I have some real life photography friends I'm talking about lighting and software with but they weren't sure what kind of cameras and lenses would be good for photographing aquariums and told me to talk to people that were actually doing that


----------



## papa_c (2 Feb 2017)

My belief as fish are constantly moving the main thing is a fast telephoto macro lens, this also gives the ability to compose and be able to fine tune the bokeh to the desired amount.

The main weight of the camera generally comes from lens, the more glass elements the heavier it will be. Shooting from a tripod would make it easier, with my Nikon I have a remote IR trigger, genuine Nikon accessory for about £10 worth every penny as I can trigger a moon shot on 200mm zoom with no camera shake.

Not being a professional photographer I would get the same results from my D7000 as I would from a high pro body. Buy a camera body that will allow you to grow your skills and not an entry level, it saves money in the long run.

Ken Rockwell web site has a ton of very useful info to look through on camera reviews and lenses


----------



## alto (3 Feb 2017)

Sarah Casper said:


> told me to talk to people that were actually doing that


again go through Mark Evan's journals  cameras lens software lighting all make the discussion list 
I still consider his photos to be some of the best on ukaps


----------



## Chris Jackson (3 Feb 2017)

Do check out the Fuji X series cameras and lenses. 
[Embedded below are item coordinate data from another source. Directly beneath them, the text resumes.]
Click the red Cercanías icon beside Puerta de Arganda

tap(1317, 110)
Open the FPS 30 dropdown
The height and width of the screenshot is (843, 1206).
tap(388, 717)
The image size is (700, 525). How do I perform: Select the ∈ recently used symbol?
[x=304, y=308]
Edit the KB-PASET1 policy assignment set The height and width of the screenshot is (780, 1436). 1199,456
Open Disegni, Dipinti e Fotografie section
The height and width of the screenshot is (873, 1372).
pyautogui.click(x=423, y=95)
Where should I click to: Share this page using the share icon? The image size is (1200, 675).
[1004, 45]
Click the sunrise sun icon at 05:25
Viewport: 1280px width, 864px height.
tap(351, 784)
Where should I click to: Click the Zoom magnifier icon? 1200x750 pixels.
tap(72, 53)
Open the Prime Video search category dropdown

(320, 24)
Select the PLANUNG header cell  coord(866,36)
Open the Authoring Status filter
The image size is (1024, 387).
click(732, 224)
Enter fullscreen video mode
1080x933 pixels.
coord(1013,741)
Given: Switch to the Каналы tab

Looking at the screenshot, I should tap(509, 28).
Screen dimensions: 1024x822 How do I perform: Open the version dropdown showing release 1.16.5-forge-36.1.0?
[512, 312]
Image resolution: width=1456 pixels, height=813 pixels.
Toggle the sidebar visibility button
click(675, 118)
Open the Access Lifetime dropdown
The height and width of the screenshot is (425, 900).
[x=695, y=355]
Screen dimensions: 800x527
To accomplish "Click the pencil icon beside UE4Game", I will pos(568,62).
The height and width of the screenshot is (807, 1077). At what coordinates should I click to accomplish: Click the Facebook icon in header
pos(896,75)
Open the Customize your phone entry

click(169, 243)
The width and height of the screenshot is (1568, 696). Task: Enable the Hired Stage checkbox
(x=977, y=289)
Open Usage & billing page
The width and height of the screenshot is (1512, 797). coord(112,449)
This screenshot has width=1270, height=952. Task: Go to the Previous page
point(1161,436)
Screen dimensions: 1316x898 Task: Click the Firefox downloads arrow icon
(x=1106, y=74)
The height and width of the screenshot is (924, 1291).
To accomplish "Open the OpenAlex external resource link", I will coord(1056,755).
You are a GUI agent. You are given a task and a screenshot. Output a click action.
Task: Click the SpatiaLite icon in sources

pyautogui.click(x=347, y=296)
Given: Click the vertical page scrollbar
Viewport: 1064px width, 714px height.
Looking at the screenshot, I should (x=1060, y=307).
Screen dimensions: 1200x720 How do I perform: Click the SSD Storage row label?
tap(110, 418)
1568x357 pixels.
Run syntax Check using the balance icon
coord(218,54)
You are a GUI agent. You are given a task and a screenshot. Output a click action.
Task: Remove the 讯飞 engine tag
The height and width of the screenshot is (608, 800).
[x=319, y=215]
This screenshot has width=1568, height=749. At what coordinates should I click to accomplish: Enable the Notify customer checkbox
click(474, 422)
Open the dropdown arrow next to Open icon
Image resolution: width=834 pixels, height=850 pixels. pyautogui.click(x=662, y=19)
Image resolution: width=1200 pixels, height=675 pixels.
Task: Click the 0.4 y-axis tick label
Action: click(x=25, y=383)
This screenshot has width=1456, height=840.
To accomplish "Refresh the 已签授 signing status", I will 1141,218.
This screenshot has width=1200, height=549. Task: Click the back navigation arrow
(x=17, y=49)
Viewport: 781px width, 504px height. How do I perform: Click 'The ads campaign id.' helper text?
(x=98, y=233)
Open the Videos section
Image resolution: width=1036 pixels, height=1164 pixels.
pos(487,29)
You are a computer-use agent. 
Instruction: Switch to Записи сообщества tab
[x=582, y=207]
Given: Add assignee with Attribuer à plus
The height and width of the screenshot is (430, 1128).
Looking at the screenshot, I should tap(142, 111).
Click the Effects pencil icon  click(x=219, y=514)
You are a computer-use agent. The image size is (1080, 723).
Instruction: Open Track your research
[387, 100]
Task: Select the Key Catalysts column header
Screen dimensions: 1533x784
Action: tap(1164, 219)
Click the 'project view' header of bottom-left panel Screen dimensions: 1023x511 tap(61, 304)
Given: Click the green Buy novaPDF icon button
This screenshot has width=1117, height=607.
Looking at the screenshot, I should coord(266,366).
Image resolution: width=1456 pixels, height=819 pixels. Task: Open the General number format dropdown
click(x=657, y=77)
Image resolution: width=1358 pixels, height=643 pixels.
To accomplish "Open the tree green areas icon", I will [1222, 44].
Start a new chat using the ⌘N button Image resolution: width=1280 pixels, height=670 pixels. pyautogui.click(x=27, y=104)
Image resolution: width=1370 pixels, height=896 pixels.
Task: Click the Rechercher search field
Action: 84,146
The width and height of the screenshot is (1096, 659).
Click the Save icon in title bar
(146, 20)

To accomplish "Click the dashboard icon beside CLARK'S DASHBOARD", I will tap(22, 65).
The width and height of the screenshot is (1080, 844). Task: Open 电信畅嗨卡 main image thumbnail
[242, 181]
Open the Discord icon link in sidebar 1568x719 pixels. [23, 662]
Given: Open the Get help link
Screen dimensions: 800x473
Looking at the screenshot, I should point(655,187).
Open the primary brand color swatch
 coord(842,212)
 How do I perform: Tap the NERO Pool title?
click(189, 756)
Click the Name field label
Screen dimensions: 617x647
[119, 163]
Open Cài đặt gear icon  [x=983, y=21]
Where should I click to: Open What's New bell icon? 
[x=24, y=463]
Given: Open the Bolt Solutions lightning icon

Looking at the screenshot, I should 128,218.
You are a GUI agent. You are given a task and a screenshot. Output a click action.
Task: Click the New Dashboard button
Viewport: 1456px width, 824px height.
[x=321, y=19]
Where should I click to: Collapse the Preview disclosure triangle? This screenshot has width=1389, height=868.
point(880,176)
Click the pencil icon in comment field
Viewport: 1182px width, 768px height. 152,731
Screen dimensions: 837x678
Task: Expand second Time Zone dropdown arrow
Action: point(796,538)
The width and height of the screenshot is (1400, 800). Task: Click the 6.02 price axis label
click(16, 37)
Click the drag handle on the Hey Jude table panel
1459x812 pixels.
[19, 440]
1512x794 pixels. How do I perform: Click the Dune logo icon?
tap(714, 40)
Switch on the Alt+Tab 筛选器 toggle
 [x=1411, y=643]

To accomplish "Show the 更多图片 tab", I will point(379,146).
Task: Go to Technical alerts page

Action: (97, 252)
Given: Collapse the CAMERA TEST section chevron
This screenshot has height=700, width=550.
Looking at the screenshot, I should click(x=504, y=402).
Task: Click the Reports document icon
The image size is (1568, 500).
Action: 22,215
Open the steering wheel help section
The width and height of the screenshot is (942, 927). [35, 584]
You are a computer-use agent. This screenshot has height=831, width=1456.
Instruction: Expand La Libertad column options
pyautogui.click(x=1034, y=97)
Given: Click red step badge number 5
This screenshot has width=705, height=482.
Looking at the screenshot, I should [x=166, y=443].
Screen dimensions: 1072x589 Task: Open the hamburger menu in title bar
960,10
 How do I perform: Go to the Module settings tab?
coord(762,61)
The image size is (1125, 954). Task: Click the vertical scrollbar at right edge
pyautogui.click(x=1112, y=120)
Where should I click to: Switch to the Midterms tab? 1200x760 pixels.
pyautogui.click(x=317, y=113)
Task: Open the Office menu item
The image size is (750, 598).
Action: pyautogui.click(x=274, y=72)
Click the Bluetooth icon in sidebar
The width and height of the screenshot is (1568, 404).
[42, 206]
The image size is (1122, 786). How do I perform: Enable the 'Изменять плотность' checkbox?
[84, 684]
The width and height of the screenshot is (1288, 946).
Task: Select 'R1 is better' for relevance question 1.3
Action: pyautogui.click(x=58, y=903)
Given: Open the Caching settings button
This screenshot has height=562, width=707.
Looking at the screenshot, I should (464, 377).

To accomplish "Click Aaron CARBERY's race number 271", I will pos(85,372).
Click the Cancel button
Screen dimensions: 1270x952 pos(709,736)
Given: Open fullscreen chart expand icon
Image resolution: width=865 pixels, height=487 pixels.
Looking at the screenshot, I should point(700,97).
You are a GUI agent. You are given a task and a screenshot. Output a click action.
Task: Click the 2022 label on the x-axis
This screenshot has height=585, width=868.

Fantastic compact fit, feel and control with some beautiful Lieca challenging lenses and image quality.


----------



## chrism (3 Feb 2017)

Personally, I can't see buying Leica camera and lenses being worth it.  Unless you are making money from photography you'll be able to get images almost as good from just about any other decent manufacturer.  

Lens and operation will have more impact than manufacturer.

I'd recommend a full frame DSLR with a pro level lens.  


Sent from my iPhone using Tapatalk


----------



## KipperSarnie (3 Feb 2017)

Love the money we're spending for you!


----------